▶ _Work instructions_:
Render the stretch from the start of the rows through the line containing "This screenshot has" as a Markdown table with two columns, Number and Line, omitting blank lines.
===
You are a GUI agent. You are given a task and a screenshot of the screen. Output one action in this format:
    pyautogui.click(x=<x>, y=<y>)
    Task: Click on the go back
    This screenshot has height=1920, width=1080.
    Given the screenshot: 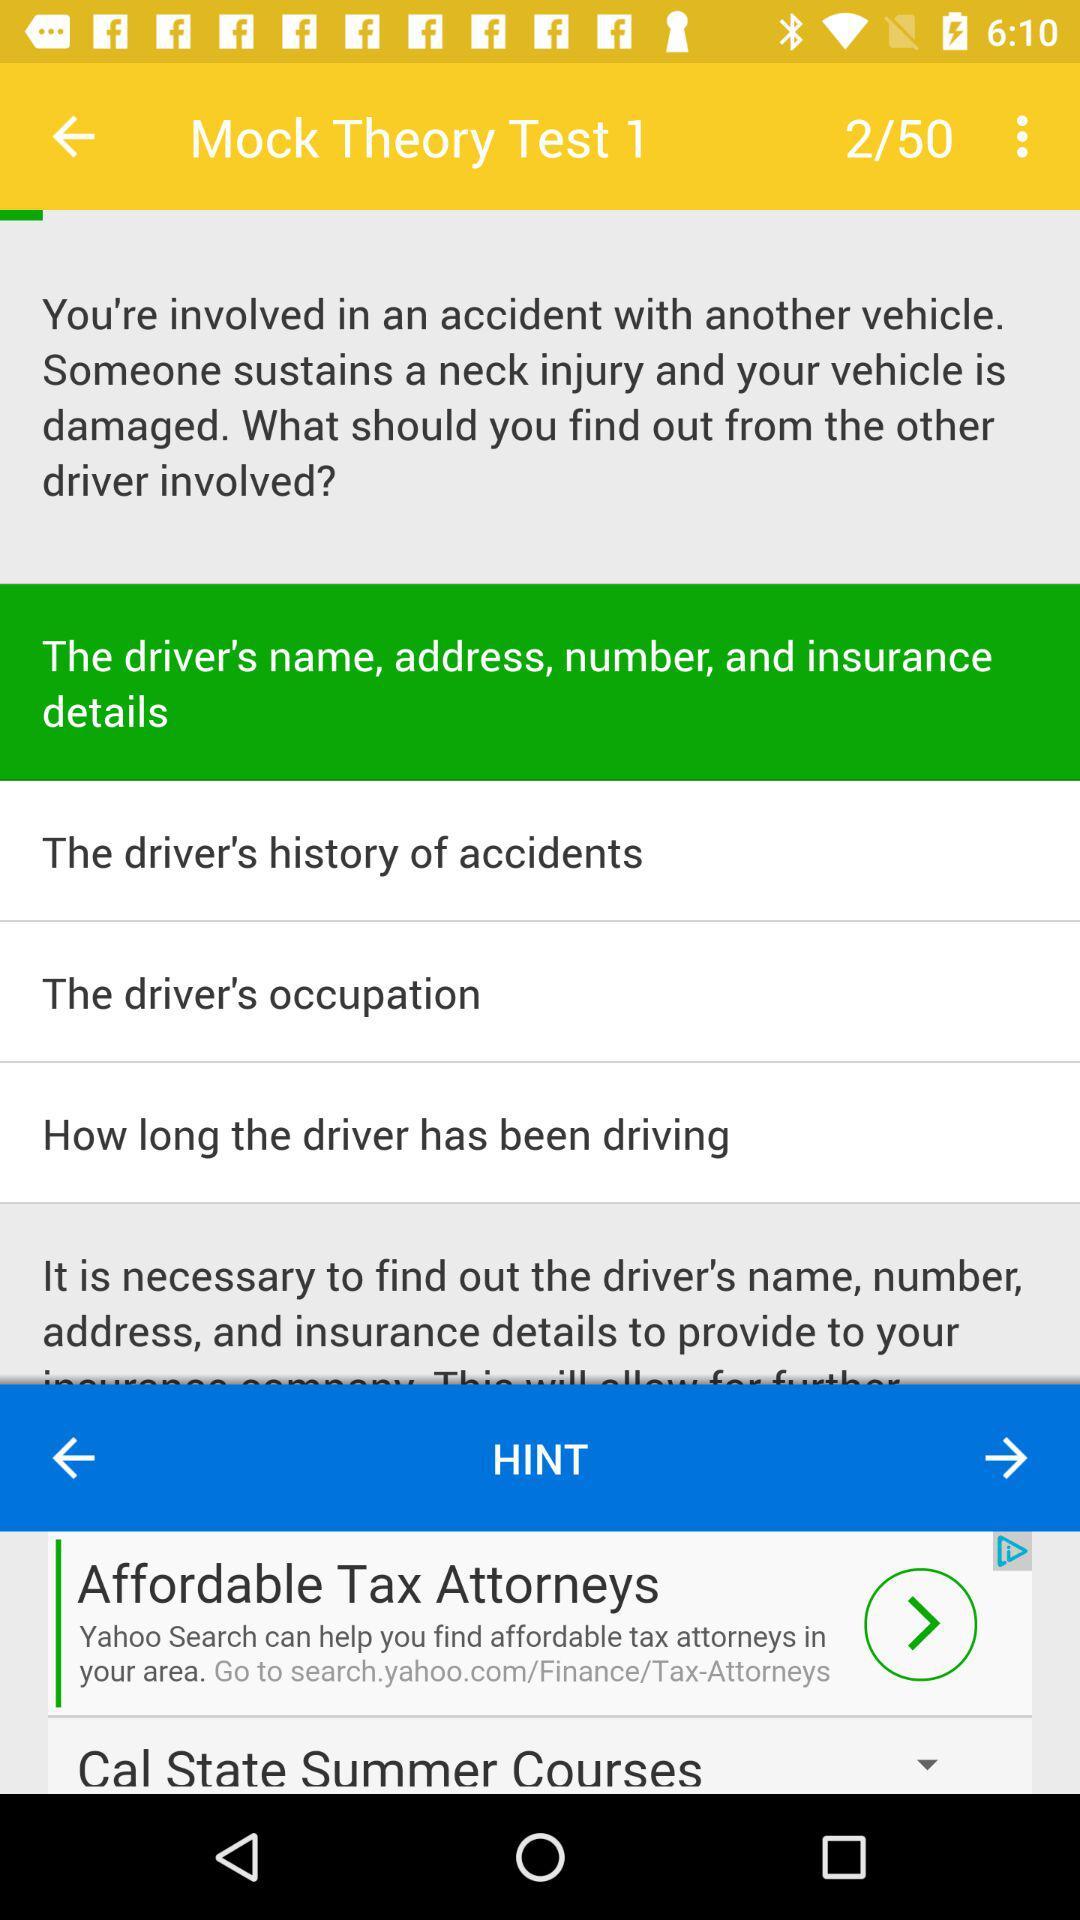 What is the action you would take?
    pyautogui.click(x=72, y=1458)
    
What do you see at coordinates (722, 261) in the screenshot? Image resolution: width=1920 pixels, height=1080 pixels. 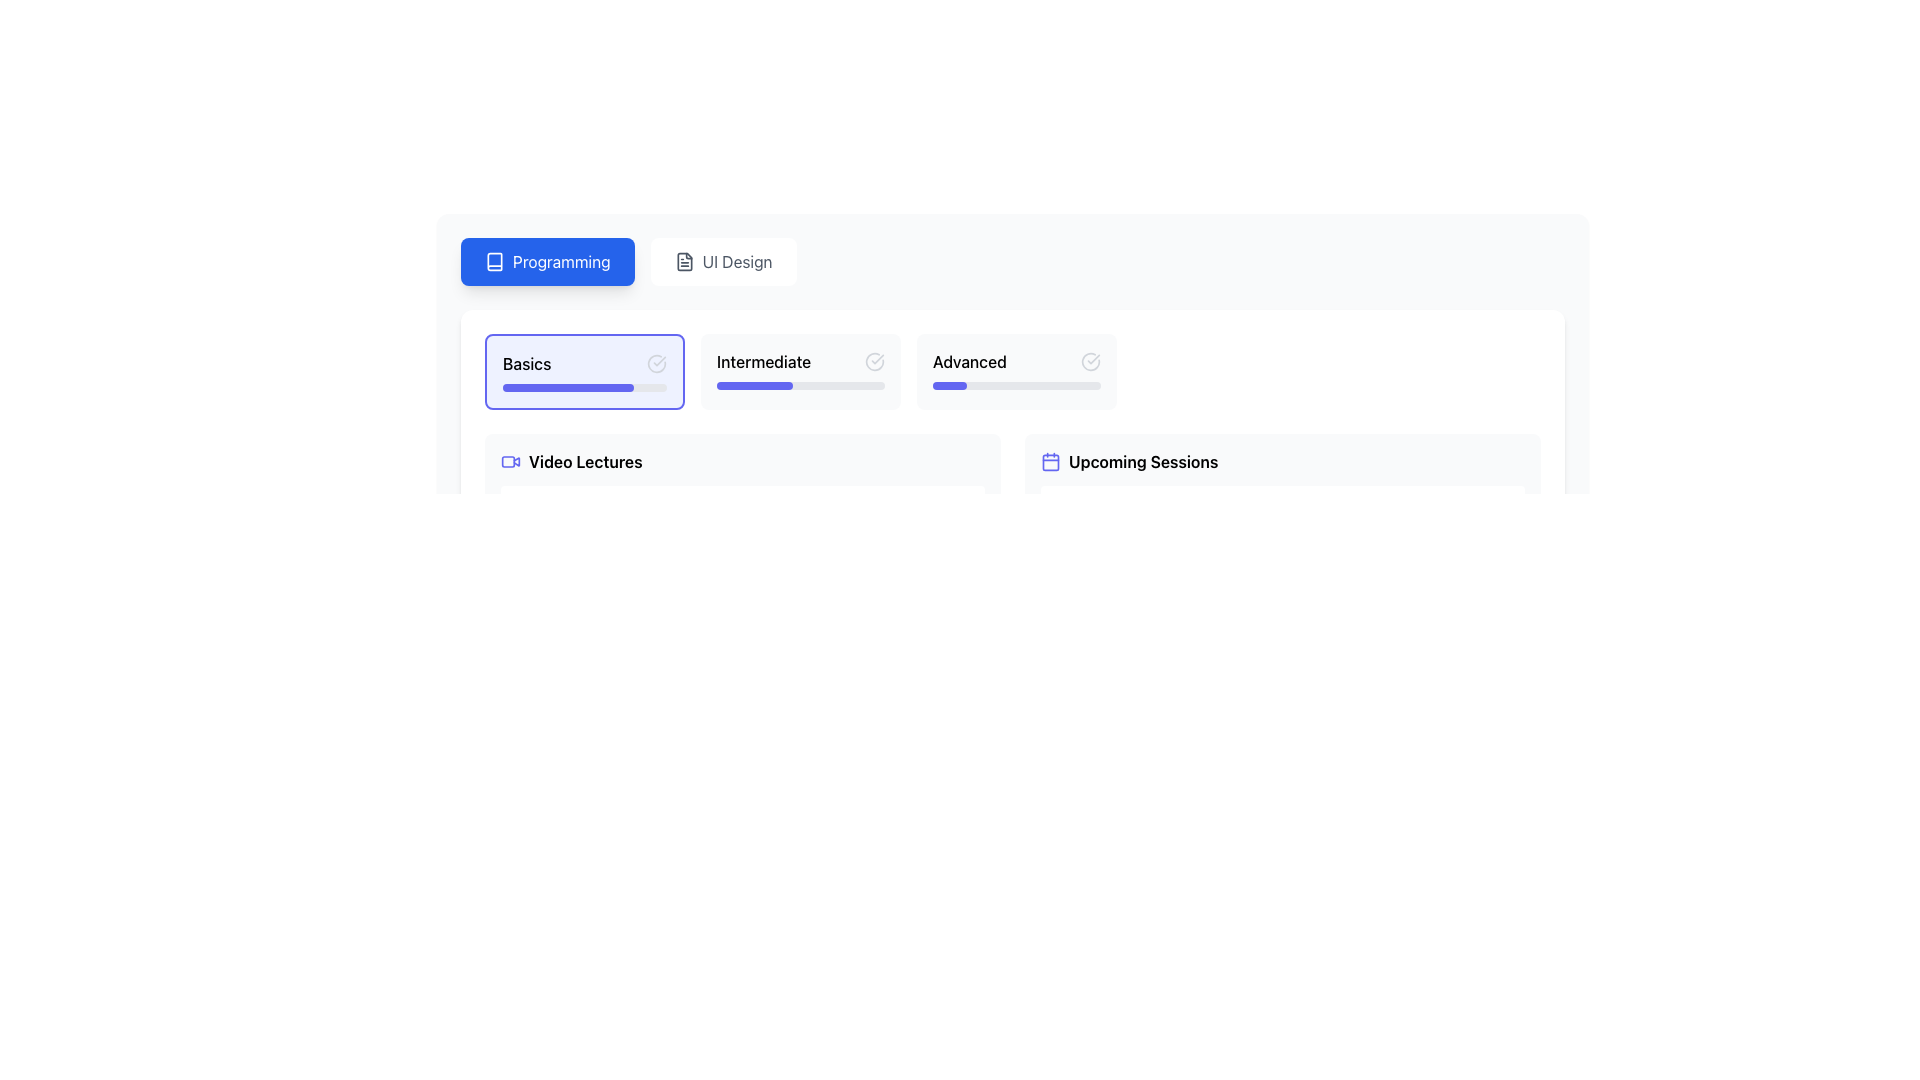 I see `the 'UI Design' button, which is the second button in a horizontal row at the top-center of the interface` at bounding box center [722, 261].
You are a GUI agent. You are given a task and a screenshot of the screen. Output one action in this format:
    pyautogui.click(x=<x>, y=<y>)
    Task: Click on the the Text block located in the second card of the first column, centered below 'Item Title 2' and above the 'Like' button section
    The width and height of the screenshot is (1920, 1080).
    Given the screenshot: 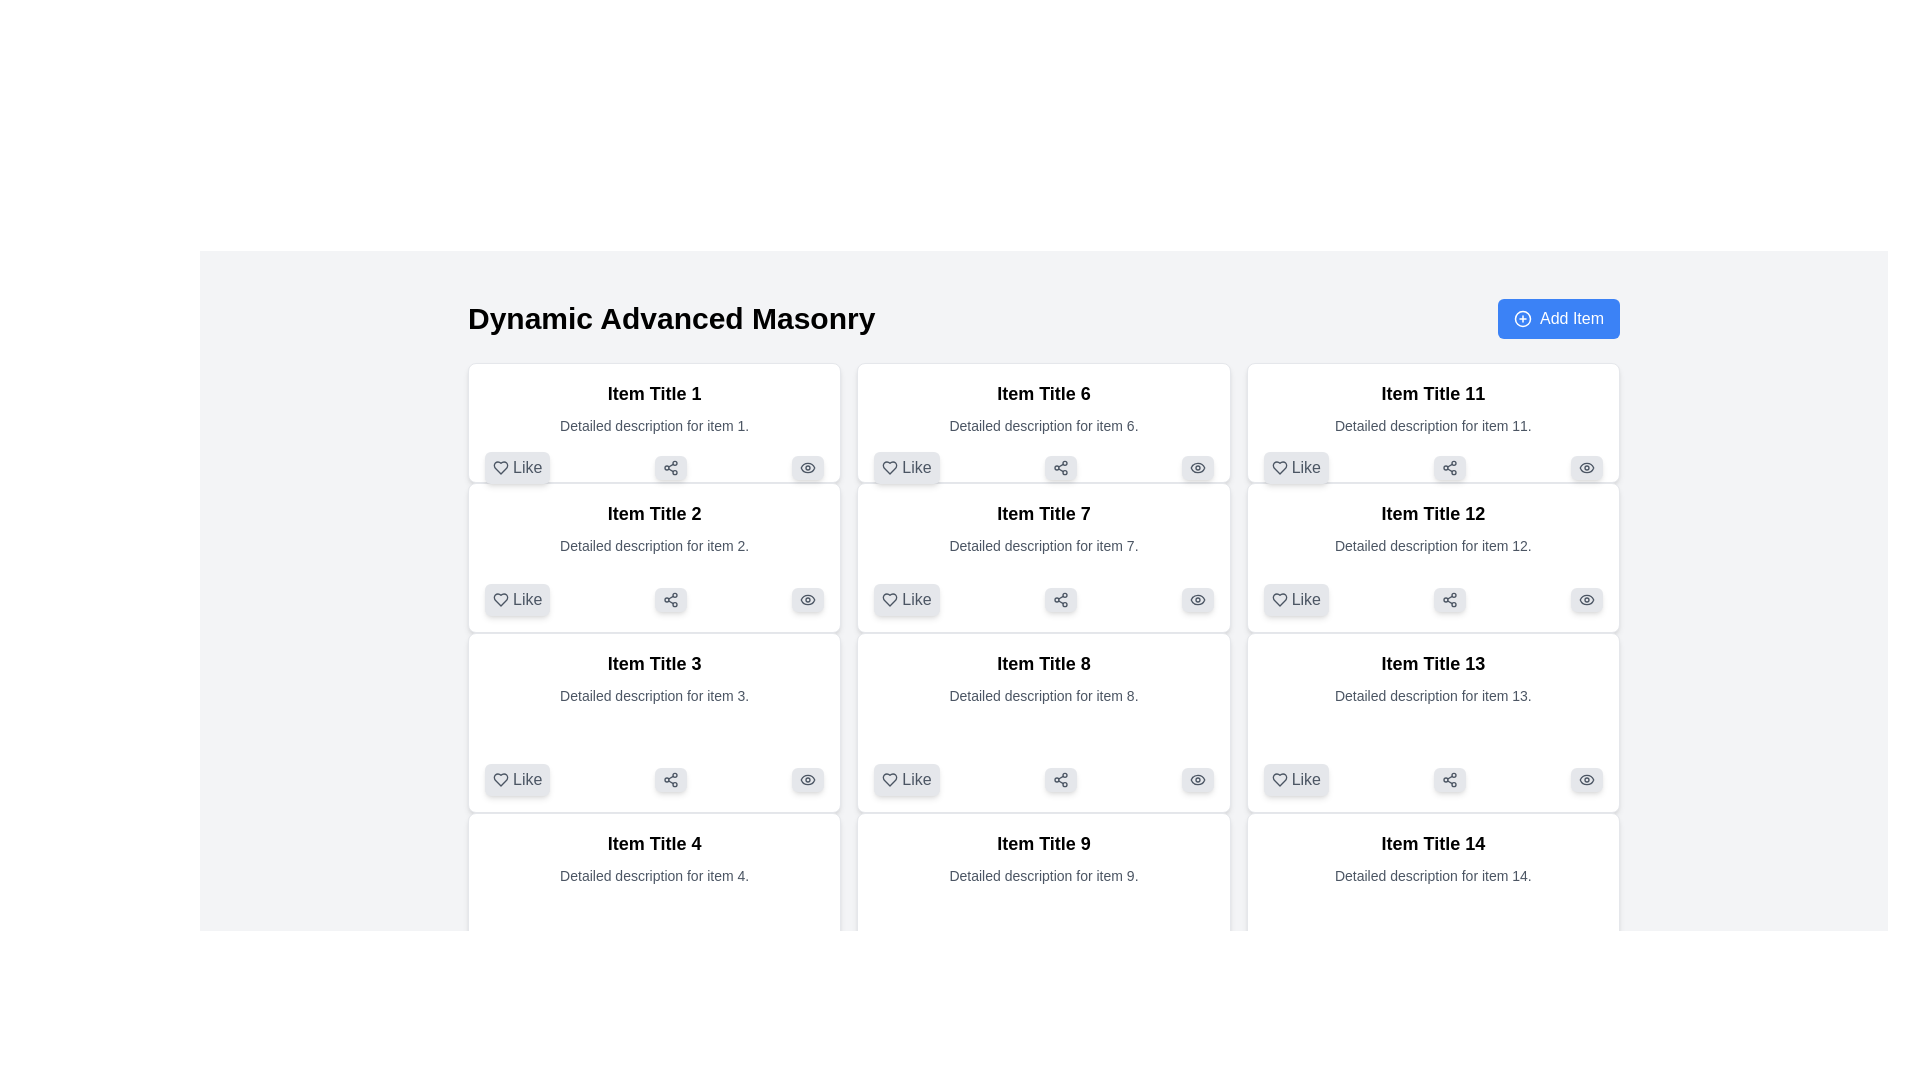 What is the action you would take?
    pyautogui.click(x=654, y=532)
    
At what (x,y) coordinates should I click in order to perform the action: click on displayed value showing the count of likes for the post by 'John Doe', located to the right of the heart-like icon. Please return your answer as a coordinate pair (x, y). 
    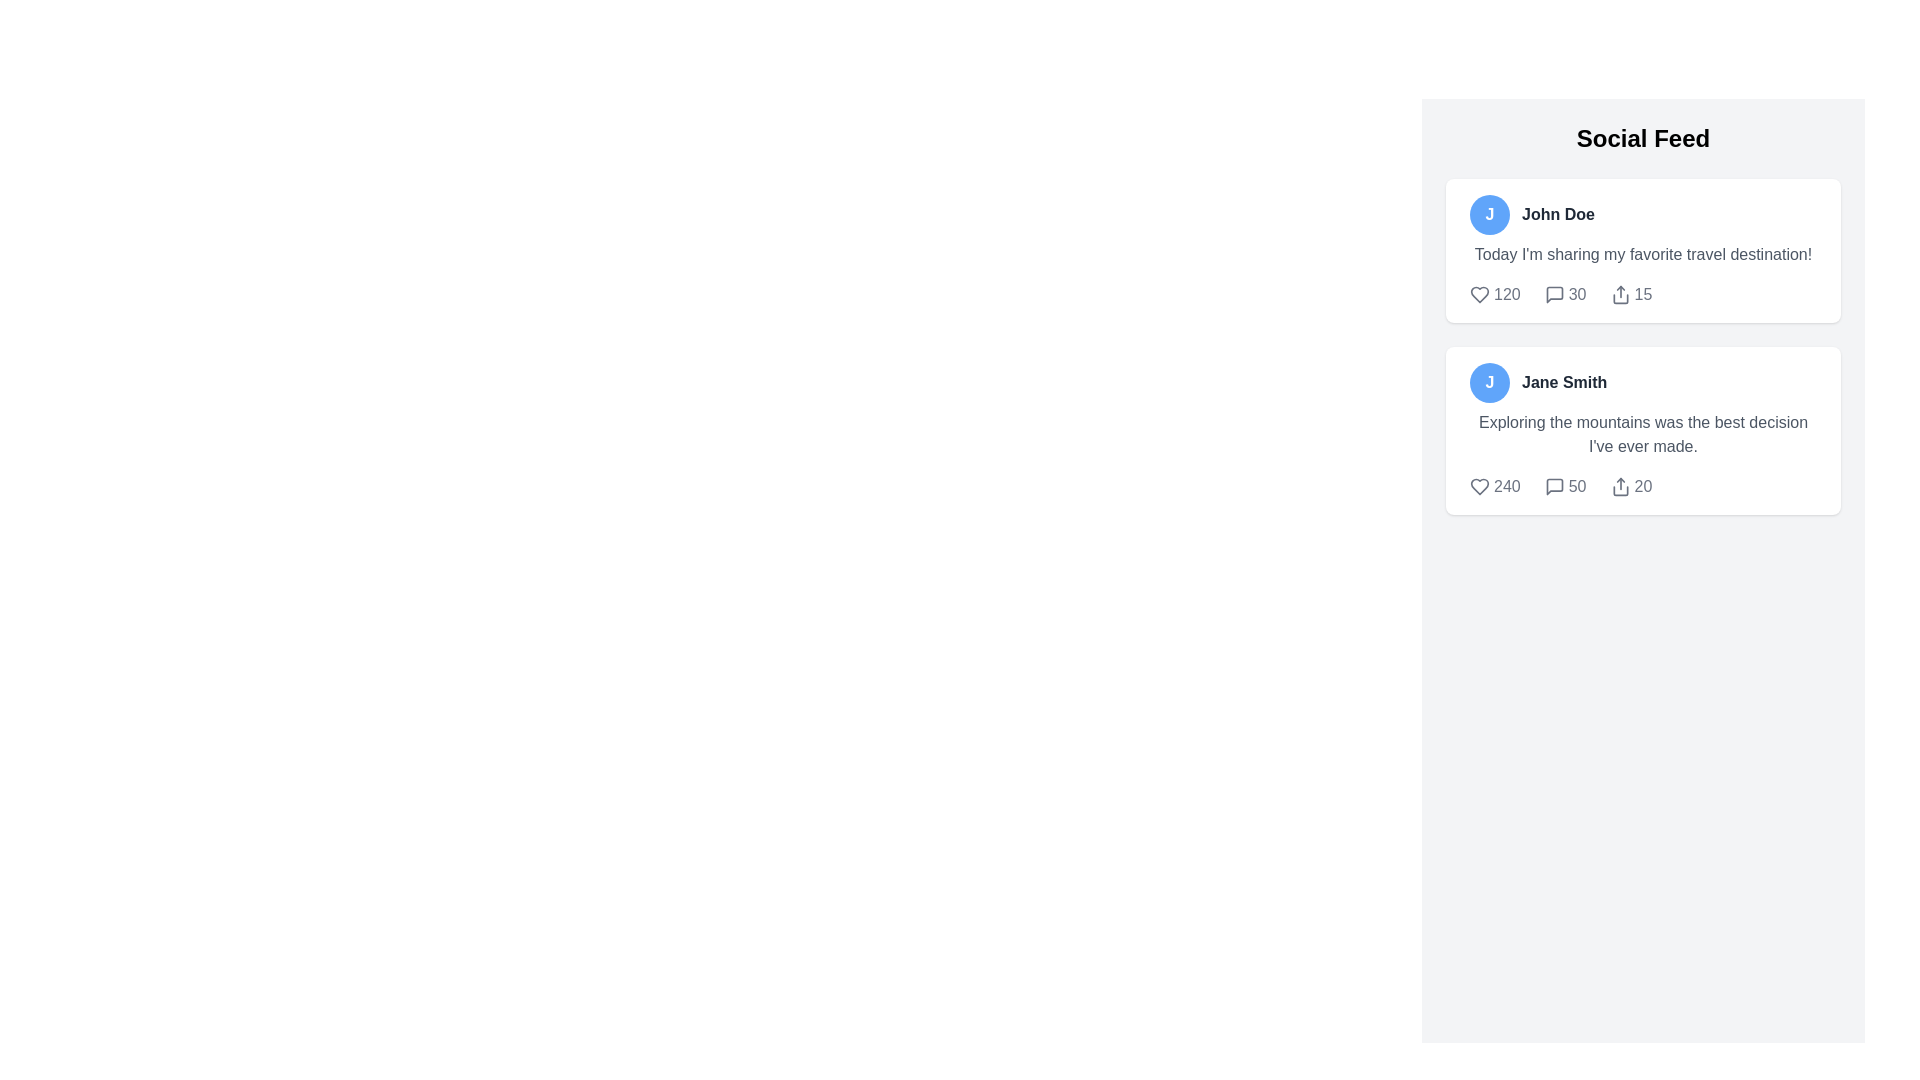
===
▶ _Exercise result_:
| Number | Line |
|---|---|
| 1 | You are a GUI agent. You are given a task and a screenshot of the screen. Output one action in this format: |
| 2 |     pyautogui.click(x=<x>, y=<y>) |
| 3 |     Task: Click on the go back |
| 4 |     This screenshot has height=1920, width=1080. |